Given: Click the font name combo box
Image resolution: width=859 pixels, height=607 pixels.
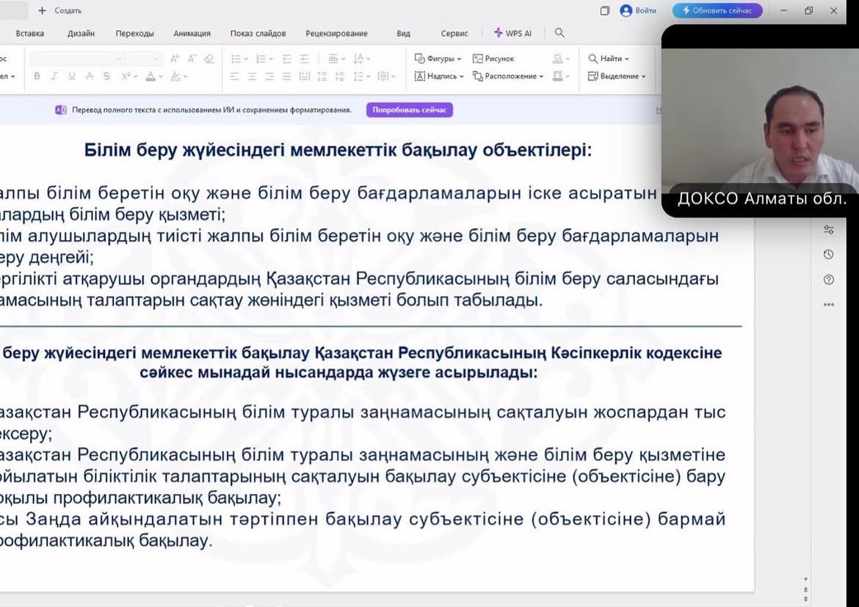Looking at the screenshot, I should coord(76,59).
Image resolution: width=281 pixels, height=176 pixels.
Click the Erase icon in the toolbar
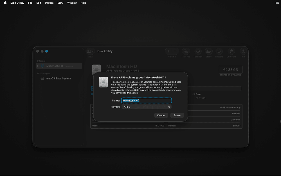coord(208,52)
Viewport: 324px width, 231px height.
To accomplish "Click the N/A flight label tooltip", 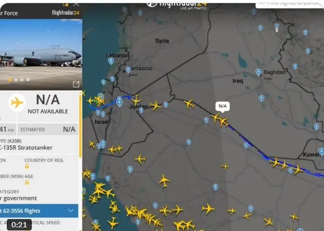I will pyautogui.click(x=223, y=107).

____________

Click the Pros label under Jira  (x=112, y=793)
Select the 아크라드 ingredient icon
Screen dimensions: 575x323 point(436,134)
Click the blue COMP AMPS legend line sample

____________

Using the data above, reproduce exactly the lines from the line that contains "Click the Pros" through the line that contains "Click the blue COMP AMPS legend line sample", including both.

Click the Pros label under Jira  (x=112, y=793)
Select the 아크라드 ingredient icon
Screen dimensions: 575x323 point(436,134)
Click the blue COMP AMPS legend line sample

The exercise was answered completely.